The Country Housewife's Family Companion
Author : William Ellis
Publisher :
Page : 426 pages
File Size : 35,64 MB
Release : 1750
Category : Chores
ISBN :
Author : William Ellis
Publisher :
Page : 426 pages
File Size : 35,64 MB
Release : 1750
Category : Chores
ISBN :
Author : William ELLIS (Farmer.)
Publisher :
Page : 420 pages
File Size : 47,35 MB
Release : 1750
Category :
ISBN :
Author : Kay K. Moss
Publisher : Univ of South Carolina Press
Page : 300 pages
File Size : 49,69 MB
Release : 2021-03-29
Category : Cooking
ISBN : 1643362224
A primer on applying historical and culinary practices to modern day cooking Seeking the Historical Cook is a guide to historical cooking methods from eighteenth- and nineteenth-century receipt (recipe) books and an examination of how those methods can be used in kitchens today. Designed for adventurous cooks and "foodies," this volume is rich with photographs, period images, and line art depicting kitchen tools and cooking methods. Kay K. Moss invites readers to discover traditional receipts and to experiment with ancestral dishes to brighten today's meals. From campfires to modern kitchens, Seeking the Historical Cook is a primer on interpreting the language of early receipts, a practical guide to historical techniques, and a memoir of experiences at historic hearths. Scores of sources, including more than a dozen unpublished personal cookery books, are compared and contrasted with a new look at southern foodways (eating habits and culinary practices). A rather strict interpretive and experiential approach is combined with a friendly and open invitation to the reader to join the ranks of curious cooks. Taken together, these receipts, facts, and lore illustrate the evolution of selected foods through the eighteenth century and beyond. After decades of research, experimentation, and teaching in a variety of settings, Moss provides a hands-on approach to rediscovering, re-creating, and enjoying foods from the early South. The book begins by steeping the reader in history, culinary tools, and the common cooking techniques of the time. Then Moss presents a collection of tasteful and appealing southern ancestral receipts that can be fashioned into brilliant heirloom dishes for our twenty-first-century tables. There are dishes fit for a simple backwoods celebration or an elegant plantation feast, intriguing new possibilities for a modern Thanksgiving dinner, and even simple experiments for a school project or for sharing with a favorite child. This book is for the cook who wants to try something old... that is new again.
Author : Sandra Sherman
Publisher : Bloomsbury Publishing USA
Page : 381 pages
File Size : 33,46 MB
Release : 2010-04-15
Category : Cooking
ISBN :
This eye-opening history will change the way you read a cookbook or regard a TV chef, making cooking ventures vastly more interesting—and a lot more fun. Every kitchen has at least one well-worn cookbook, but just how did they come to be?
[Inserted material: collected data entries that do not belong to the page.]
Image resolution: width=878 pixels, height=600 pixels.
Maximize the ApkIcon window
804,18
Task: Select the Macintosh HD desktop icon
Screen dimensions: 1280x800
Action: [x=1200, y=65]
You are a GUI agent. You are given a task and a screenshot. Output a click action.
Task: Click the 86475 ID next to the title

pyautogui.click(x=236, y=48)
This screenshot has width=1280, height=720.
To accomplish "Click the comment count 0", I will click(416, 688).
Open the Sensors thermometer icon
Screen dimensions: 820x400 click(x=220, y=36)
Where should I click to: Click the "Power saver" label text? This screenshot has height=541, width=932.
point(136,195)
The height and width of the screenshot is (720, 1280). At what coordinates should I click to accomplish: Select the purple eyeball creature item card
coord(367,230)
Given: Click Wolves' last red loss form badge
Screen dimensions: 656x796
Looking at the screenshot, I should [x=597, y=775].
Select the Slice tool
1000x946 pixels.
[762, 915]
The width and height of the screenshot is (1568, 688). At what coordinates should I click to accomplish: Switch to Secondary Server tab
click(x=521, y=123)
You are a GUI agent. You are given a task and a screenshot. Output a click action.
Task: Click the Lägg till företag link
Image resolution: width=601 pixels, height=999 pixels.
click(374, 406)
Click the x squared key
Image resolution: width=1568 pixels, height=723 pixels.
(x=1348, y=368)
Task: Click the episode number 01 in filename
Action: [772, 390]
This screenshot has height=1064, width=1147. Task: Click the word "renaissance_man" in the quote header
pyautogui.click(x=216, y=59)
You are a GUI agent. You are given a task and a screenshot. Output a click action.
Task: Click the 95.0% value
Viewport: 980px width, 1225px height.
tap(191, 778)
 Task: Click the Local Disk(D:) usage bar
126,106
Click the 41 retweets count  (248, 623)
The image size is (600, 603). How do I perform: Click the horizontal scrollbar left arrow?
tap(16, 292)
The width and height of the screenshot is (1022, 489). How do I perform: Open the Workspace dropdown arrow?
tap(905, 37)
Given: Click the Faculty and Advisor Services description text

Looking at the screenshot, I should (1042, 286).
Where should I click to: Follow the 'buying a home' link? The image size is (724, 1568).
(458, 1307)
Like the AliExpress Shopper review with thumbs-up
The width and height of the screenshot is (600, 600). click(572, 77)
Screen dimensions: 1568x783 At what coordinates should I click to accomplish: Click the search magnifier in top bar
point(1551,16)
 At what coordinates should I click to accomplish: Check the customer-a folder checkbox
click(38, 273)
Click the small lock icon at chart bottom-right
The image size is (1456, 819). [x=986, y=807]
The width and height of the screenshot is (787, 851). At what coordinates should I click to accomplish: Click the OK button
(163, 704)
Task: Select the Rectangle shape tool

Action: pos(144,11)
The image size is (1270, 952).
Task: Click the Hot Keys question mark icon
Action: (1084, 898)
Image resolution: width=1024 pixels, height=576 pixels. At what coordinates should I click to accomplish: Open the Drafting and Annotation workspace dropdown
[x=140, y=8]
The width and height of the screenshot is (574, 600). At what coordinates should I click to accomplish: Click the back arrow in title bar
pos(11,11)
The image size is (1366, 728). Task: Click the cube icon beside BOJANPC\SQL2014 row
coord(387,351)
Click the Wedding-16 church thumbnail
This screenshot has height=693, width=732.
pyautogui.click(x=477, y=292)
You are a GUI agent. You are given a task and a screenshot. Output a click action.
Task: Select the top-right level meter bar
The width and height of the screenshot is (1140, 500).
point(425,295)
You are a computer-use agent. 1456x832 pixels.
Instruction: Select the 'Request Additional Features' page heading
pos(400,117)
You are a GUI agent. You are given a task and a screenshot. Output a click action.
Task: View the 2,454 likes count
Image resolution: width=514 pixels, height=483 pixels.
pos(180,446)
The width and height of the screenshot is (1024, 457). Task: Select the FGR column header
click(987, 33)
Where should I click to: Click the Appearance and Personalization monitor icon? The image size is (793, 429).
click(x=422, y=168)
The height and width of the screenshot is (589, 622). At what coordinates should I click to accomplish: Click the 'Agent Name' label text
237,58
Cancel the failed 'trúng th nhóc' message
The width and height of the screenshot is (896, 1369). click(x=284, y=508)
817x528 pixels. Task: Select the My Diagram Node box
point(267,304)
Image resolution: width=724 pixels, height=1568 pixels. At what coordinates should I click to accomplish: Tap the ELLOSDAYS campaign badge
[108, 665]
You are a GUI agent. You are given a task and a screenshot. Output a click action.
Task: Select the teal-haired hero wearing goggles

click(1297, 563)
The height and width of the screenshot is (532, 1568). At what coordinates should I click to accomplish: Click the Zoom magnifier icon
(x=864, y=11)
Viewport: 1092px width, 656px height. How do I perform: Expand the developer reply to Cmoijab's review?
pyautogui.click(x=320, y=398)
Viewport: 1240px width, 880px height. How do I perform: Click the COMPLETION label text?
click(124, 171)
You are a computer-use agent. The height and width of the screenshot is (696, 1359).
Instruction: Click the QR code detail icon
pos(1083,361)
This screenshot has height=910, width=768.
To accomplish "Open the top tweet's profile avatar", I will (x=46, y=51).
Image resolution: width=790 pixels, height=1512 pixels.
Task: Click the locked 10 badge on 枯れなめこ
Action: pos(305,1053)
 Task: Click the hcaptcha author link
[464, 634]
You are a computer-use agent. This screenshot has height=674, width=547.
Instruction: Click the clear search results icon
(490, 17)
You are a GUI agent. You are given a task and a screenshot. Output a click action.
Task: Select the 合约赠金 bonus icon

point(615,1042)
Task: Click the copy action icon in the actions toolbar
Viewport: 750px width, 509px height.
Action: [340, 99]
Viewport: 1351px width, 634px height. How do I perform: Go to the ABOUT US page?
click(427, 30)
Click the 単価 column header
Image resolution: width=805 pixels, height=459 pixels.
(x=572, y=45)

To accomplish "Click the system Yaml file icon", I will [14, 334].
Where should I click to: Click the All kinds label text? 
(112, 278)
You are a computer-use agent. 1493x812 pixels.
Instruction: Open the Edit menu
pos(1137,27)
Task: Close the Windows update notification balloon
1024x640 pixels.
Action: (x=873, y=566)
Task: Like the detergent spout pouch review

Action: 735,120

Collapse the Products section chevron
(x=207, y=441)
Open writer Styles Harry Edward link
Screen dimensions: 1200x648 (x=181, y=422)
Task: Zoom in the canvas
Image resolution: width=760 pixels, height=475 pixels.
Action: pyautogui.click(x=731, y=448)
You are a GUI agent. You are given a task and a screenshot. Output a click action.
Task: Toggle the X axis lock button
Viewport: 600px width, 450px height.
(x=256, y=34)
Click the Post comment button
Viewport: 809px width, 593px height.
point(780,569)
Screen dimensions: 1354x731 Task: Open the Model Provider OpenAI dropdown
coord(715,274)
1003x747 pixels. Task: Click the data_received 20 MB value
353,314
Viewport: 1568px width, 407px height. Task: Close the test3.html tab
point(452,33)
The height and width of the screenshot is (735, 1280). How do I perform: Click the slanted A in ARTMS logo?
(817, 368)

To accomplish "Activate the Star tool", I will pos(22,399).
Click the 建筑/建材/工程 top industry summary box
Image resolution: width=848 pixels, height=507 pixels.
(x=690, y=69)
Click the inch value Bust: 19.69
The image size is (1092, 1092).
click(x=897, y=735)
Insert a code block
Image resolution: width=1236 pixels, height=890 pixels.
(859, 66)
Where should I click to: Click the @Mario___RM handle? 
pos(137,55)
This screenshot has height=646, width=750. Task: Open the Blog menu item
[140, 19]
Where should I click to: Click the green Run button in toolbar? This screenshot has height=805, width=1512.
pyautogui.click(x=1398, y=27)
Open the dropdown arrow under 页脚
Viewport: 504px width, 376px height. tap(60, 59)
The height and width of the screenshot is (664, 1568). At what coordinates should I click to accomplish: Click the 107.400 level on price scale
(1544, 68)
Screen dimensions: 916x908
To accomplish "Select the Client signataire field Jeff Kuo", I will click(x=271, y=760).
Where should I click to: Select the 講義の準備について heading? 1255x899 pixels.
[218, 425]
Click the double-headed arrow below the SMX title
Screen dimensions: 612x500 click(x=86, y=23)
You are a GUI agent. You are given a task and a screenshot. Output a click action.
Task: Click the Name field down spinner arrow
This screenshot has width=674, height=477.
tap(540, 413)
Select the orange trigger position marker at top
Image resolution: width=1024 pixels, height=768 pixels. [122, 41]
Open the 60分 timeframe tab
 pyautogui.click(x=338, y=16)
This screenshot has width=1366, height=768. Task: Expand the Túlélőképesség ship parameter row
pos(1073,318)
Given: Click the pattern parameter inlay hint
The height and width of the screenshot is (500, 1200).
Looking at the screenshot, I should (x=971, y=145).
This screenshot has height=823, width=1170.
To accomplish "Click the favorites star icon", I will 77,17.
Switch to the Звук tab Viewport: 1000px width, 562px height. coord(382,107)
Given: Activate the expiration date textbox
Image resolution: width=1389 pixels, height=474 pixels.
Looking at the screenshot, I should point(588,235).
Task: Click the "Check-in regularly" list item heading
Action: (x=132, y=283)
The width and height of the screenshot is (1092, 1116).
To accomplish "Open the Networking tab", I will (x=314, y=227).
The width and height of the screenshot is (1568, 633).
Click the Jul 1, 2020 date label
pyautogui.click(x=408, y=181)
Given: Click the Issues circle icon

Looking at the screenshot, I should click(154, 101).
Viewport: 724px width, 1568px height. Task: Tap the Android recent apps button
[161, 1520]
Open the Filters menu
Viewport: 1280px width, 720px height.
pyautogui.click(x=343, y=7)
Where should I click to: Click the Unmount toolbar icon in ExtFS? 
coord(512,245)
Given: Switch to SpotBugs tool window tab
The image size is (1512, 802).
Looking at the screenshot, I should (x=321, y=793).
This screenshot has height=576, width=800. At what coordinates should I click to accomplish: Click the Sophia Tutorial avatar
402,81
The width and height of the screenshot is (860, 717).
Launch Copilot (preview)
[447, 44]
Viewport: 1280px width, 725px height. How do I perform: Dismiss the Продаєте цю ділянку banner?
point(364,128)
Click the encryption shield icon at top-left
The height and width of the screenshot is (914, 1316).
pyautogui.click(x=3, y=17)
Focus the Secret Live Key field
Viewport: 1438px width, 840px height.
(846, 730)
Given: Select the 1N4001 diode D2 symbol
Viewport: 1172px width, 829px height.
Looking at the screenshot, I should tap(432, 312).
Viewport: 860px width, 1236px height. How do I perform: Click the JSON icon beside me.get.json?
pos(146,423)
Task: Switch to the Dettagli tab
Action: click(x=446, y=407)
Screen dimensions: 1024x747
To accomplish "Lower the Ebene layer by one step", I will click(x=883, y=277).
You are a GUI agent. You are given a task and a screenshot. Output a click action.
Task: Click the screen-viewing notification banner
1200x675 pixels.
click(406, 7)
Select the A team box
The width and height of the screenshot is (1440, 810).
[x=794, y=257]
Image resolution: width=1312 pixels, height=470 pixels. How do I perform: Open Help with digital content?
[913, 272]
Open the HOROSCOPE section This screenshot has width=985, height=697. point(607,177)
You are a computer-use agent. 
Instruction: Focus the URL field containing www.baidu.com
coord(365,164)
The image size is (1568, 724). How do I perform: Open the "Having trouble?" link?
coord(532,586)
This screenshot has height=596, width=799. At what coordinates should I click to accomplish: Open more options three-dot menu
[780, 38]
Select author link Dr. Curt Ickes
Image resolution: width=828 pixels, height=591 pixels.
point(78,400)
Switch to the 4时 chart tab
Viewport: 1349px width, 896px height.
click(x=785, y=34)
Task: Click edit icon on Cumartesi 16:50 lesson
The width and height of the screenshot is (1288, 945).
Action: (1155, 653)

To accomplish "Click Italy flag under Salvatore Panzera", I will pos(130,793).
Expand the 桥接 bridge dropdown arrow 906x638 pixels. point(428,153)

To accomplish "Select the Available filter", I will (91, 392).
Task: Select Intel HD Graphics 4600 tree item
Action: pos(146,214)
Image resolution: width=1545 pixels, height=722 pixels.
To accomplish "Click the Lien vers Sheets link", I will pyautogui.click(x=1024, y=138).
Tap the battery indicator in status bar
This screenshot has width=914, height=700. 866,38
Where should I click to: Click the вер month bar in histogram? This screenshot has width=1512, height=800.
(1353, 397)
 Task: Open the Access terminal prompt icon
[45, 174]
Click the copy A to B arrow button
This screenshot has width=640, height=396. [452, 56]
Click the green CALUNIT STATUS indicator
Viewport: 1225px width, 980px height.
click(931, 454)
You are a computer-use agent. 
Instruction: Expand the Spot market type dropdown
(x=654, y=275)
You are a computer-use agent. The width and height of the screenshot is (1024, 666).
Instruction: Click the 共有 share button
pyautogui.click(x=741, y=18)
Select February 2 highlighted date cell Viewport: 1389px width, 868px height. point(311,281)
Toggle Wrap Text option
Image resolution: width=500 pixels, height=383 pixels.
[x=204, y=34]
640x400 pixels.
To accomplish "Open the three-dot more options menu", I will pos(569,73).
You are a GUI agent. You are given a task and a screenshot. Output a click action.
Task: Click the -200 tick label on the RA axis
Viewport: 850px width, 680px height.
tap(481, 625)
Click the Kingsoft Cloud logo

Invention of the Modern Cookbook is the first study to examine that question, discussing the roots of these collections in 17th-century England and illuminating the cookbook's role as it has evolved over time. Readers will discover that cookbooks were the product of careful invention by highly skilled chefs and profit-minded publishers who designed them for maximum audience appeal, responding to a changing readership and cultural conditions and utilizing innovative marketing and promotion techniques still practiced today. They will see how cookbooks helped women adjust to the changes of the Enlightenment and Industrial Revolution by educating them on a range of subjects from etiquette to dealing with household servants. And they will learn how the books themselves became "modern," taking on the characteristics we now take for granted.
Author : Craig Muldrew
Publisher : Cambridge University Press
Page : 375 pages
File Size : 20,12 MB
Release : 2011-02-03
Category : History
ISBN : 1139495127
Until the widespread harnessing of machine energy, food was the energy which fuelled the economy. In this groundbreaking 2011 study of agricultural labourers' diet and material standard of living, Craig Muldrew uses empirical research to present a much fuller account of the interrelationship between consumption, living standards and work in the early modern English economy than has previously existed. The book integrates labourers into a study of the wider economy and engages with the history of food as an energy source and its importance to working life, the social complexity of family earnings, and the concept of the 'industrious revolution'. It argues that 'industriousness' was as much the result of ideology and labour markets as labourers' household consumption. Linking this with ideas about the social order of early modern England, the author demonstrates that bread, beer and meat were the petrol of this world, and a springboard for economic change.
Author :
Publisher :
Page : 200 pages
File Size : 28,27 MB
Release : 1786
Category : English literature
ISBN :
Author : Anne Willan
Publisher : Univ of California Press
Page : 344 pages
File Size : 37,28 MB
Release : 2012-03-03
Category : Cooking
ISBN : 0520244001
This gorgeously illustrated volume began as notes on the collection of cookbooks and culinary images gathered by renowned cookbook author Anne Willan and her husband Mark Cherniavsky. From the spiced sauces of medieval times to the massive roasts and ragoûts of Louis XIV’s court to elegant eighteenth-century chilled desserts, The Cookbook Library draws from renowned cookbook author Anne Willan’s and her husband Mark Cherniavsky’s antiquarian cookbook library to guide readers through four centuries of European and early American cuisine. As the authors taste their way through the centuries, describing how each cookbook reflects its time, Willan illuminates culinary crosscurrents among the cuisines of England, France, Italy, Germany, and Spain. A deeply personal labor of love, The Cookbook Library traces the history of the recipe and includes some of their favorites.
Author : David Hussey
Publisher : Routledge
Page : 253 pages
File Size : 15,9 MB
Release : 2016-03-03
Category : History
ISBN : 1317016009
The Single Homemaker and Material Culture in the Long Eighteenth Century represents a new synthesis of gender history and material culture studies. It seeks to analyse the lives and cultural expression of single men and women from 1650 to 1850 within the main focus of domestic activity, the home. Whilst there is much scholarly interest in singleness and a raft of literature on the construction and apprehension of the home, no other book has sought to bring these discrete studies together. Similarly, scholarly work has been limited in evaluating gendered consumption practices during the long eighteenth century because of an emphasis on the homes of families. Analysing the practices of single people emphasises the differences, but also amplifies the similarities, in their strategies of domestic life.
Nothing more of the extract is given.